[EXERCISE INPUT Boundary: Start]
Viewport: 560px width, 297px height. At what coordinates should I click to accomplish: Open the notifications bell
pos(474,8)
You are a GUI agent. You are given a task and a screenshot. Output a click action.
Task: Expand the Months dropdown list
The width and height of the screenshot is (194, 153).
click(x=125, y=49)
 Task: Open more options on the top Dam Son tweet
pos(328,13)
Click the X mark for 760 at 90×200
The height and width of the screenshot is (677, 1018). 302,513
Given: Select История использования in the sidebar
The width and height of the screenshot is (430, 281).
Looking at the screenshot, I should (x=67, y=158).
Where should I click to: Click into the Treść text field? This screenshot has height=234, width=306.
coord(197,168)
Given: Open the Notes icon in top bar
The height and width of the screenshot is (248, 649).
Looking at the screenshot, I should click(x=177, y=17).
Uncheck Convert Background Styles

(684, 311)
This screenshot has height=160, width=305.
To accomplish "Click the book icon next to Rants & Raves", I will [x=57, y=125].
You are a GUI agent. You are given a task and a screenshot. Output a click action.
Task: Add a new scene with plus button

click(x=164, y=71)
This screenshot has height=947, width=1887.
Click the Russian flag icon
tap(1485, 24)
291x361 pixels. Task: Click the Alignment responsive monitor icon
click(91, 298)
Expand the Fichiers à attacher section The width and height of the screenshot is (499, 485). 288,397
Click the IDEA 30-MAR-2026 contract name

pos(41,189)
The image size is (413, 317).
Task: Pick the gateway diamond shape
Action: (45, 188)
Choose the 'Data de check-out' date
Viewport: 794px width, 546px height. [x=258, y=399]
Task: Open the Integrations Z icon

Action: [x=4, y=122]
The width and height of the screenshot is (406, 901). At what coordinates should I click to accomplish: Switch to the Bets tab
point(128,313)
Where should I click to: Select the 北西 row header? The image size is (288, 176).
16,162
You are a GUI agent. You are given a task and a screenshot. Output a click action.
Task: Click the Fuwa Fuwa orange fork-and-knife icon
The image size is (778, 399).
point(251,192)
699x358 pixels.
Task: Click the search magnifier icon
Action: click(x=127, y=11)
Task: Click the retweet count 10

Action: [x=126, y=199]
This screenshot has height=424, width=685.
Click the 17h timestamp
[EXERCISE INPUT Boundary: End]
**BRIEF**. Reproduce the lines above. Leave each one as it is.

**TASK RESPONSE**.
Viewport: 560px width, 297px height. At what coordinates should I click to accomplish: Open the notifications bell
pos(474,8)
You are a GUI agent. You are given a task and a screenshot. Output a click action.
Task: Expand the Months dropdown list
The width and height of the screenshot is (194, 153).
click(x=125, y=49)
 Task: Open more options on the top Dam Son tweet
pos(328,13)
Click the X mark for 760 at 90×200
The height and width of the screenshot is (677, 1018). 302,513
Given: Select История использования in the sidebar
The width and height of the screenshot is (430, 281).
Looking at the screenshot, I should (x=67, y=158).
Where should I click to: Click into the Treść text field? This screenshot has height=234, width=306.
coord(197,168)
Given: Open the Notes icon in top bar
The height and width of the screenshot is (248, 649).
Looking at the screenshot, I should click(x=177, y=17).
Uncheck Convert Background Styles

(684, 311)
This screenshot has height=160, width=305.
To accomplish "Click the book icon next to Rants & Raves", I will [x=57, y=125].
You are a GUI agent. You are given a task and a screenshot. Output a click action.
Task: Add a new scene with plus button

click(x=164, y=71)
This screenshot has height=947, width=1887.
Click the Russian flag icon
tap(1485, 24)
291x361 pixels. Task: Click the Alignment responsive monitor icon
click(91, 298)
Expand the Fichiers à attacher section The width and height of the screenshot is (499, 485). 288,397
Click the IDEA 30-MAR-2026 contract name

pos(41,189)
The image size is (413, 317).
Task: Pick the gateway diamond shape
Action: (45, 188)
Choose the 'Data de check-out' date
Viewport: 794px width, 546px height. [x=258, y=399]
Task: Open the Integrations Z icon

Action: [x=4, y=122]
The width and height of the screenshot is (406, 901). At what coordinates should I click to accomplish: Switch to the Bets tab
point(128,313)
Where should I click to: Select the 北西 row header? The image size is (288, 176).
16,162
You are a GUI agent. You are given a task and a screenshot. Output a click action.
Task: Click the Fuwa Fuwa orange fork-and-knife icon
The image size is (778, 399).
point(251,192)
699x358 pixels.
Task: Click the search magnifier icon
Action: click(x=127, y=11)
Task: Click the retweet count 10

Action: [x=126, y=199]
This screenshot has height=424, width=685.
Click the 17h timestamp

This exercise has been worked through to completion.